Jobs =
1. Update the package metadata from "Home-page: https://github.com/bjorntropf/PDFMicroarray" through "or later (GPLv3+)", replacing "GPL-3.0-or-later" with "MIT". Begin at the words containing "Home-page: https://github.com/bjorntropf/PDFMicroarray" and stop after "or later (GPLv3+)".
2. List every Python version named in the Classifier lines of the package metadata.

Selected text =
— start —

Metadata-Version: 2.1
Name: pdf-microarray
Version: 1.0.0
Summary: A Python CLI tool designed to assist with literature research by visualizing the occurrence of words in PDF documents with a microarray format.
Home-page: https://github.com/bjorntropf/PDFMicroarray
License: GPL-3.0-or-later
Keywords: pdf,microarray
Author: Björn Tropf
Requires-Python: >=3.9,<4.0
Classifier: License :: OSI Approved :: GNU General Public License v3 or later (GPLv3+)
Classifier: Programming Language :: Python :: 3
Classifier: Programming Language :: Python :: 3.9
Classifier: Programming Language :: Python :: 3.10
Classifier: Programming Language :: Python :: 3.11
Classifier: Programming Language :: Python :: 3.12
Requires-Dist: PyMuPDF (>=1.24.2,<2.0.0)

— end —

(Records from a data collection)
— start —

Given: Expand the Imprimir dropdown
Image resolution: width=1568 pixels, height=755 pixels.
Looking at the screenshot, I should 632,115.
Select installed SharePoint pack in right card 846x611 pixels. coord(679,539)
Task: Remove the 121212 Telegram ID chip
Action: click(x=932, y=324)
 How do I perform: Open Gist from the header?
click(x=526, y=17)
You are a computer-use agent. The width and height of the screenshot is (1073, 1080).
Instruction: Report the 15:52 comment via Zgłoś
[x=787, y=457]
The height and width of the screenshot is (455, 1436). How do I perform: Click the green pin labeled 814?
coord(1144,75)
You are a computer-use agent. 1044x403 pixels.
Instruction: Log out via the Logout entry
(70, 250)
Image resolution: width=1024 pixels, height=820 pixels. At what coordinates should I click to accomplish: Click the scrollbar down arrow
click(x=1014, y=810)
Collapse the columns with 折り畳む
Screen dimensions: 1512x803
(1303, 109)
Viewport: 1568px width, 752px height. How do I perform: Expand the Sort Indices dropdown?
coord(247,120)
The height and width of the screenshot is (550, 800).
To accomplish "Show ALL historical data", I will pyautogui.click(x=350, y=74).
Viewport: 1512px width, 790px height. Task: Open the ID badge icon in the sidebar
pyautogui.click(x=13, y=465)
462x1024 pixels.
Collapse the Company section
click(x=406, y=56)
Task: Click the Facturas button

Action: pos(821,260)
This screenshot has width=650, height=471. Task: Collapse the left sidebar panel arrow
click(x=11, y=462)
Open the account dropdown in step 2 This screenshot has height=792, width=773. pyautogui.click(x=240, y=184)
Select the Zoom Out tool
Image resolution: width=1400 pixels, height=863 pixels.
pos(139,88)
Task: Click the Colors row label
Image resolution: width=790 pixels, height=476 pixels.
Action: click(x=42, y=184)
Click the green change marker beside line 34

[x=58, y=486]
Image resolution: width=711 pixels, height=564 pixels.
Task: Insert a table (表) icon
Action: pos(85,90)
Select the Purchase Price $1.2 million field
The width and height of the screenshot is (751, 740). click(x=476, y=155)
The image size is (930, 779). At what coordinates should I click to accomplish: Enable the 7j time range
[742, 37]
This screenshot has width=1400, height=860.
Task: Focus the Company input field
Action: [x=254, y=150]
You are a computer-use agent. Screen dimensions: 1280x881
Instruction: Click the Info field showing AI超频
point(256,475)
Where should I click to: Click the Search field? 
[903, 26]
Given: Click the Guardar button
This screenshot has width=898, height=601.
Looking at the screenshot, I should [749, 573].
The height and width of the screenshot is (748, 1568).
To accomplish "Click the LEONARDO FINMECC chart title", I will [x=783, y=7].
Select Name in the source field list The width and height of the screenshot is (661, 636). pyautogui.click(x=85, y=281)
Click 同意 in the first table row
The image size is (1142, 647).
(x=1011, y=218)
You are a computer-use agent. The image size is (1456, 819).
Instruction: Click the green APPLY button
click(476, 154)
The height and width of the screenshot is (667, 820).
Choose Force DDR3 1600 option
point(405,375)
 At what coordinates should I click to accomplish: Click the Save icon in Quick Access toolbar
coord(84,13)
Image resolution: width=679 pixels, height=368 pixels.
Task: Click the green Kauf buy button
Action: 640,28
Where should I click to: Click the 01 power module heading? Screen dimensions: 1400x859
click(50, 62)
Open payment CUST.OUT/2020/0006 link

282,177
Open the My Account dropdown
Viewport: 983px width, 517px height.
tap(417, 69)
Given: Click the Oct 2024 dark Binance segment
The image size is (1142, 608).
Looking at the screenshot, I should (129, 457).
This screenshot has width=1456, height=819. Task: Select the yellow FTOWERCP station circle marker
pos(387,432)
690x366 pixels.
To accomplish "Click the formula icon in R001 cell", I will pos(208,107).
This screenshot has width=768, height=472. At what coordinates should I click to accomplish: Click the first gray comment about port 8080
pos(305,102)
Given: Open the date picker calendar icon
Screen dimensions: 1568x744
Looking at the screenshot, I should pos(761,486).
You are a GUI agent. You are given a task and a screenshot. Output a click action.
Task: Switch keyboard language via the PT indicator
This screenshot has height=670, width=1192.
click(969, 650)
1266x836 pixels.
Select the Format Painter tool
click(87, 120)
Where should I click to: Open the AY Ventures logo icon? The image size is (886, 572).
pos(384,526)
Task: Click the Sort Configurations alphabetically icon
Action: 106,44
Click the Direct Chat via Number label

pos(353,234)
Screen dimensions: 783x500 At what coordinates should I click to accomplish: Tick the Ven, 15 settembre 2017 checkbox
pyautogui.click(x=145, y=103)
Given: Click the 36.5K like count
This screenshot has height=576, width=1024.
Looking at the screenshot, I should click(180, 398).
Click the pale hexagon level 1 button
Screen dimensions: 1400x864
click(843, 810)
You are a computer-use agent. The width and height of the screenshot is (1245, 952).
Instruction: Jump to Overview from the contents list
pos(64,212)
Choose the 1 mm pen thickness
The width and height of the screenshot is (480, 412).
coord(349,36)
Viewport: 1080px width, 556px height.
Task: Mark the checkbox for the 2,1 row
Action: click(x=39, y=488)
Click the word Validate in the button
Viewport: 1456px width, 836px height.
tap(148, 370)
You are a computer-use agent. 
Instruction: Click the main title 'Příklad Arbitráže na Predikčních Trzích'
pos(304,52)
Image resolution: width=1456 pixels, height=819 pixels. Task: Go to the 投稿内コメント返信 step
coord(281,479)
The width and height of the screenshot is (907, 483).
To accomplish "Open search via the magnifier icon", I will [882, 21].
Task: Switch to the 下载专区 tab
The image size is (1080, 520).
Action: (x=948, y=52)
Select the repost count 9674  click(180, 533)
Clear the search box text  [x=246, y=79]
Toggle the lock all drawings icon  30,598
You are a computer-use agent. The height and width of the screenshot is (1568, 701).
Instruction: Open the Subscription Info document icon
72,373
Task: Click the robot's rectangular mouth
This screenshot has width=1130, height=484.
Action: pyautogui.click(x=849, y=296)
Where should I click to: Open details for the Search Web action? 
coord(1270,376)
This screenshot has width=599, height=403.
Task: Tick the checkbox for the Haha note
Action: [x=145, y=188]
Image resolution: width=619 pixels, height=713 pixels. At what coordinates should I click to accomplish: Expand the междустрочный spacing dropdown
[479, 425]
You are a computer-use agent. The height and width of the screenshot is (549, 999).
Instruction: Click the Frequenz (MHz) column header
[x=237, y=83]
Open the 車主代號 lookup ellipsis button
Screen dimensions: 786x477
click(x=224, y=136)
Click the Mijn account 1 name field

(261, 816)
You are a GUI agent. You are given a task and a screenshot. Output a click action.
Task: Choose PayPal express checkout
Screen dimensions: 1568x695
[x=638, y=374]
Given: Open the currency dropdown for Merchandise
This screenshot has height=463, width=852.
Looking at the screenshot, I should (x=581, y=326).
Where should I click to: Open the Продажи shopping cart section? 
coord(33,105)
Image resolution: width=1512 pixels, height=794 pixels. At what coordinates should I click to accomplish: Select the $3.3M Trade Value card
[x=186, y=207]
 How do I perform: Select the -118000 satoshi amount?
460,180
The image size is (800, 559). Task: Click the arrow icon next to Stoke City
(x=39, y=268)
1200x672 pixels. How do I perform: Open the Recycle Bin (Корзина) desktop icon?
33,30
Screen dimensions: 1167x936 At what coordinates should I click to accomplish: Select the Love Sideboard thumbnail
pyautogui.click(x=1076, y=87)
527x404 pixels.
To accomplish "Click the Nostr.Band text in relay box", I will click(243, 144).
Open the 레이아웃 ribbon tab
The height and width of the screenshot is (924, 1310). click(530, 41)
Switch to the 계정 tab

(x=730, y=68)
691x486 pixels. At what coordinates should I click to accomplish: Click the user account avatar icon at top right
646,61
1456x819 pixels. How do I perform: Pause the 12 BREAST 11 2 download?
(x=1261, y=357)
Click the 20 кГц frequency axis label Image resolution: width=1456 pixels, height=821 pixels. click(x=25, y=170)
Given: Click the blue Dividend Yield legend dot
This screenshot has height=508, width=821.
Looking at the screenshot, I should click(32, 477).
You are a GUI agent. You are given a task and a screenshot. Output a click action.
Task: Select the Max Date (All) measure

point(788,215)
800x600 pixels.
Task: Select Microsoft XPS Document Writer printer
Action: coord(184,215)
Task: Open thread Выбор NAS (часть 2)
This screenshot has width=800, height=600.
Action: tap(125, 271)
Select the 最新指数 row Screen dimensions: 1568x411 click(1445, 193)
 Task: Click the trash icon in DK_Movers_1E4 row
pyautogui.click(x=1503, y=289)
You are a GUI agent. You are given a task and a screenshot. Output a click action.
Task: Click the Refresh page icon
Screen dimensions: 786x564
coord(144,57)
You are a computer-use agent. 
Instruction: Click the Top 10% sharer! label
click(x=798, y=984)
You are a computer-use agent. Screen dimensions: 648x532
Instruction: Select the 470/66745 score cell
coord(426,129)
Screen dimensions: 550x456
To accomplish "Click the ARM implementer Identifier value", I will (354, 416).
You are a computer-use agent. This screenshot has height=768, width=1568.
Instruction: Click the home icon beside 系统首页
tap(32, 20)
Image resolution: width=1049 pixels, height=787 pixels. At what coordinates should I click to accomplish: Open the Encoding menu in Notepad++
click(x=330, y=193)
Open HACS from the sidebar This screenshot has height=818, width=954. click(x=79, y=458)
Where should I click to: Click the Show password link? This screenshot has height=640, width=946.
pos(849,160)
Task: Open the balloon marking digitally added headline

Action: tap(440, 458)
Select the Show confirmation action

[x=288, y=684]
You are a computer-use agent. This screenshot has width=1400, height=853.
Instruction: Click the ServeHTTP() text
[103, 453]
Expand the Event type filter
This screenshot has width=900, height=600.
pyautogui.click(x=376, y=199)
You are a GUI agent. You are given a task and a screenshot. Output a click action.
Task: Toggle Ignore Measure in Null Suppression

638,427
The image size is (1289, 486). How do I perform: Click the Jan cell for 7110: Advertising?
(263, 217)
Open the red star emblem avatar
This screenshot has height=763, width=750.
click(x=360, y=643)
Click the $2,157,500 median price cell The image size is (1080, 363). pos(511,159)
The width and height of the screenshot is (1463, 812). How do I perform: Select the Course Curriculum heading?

— end —

Responses by task =
1.
Home-page: https://github.com/bjorntropf/PDFMicroarray
License: MIT
Keywords: pdf,microarray
Author: Björn Tropf
Requires-Python: >=3.9,<4.0
Classifier: License :: OSI Approved :: GNU General Public License v3 or later (GPLv3+)

2. 3, 3.9, 3.10, 3.11, 3.12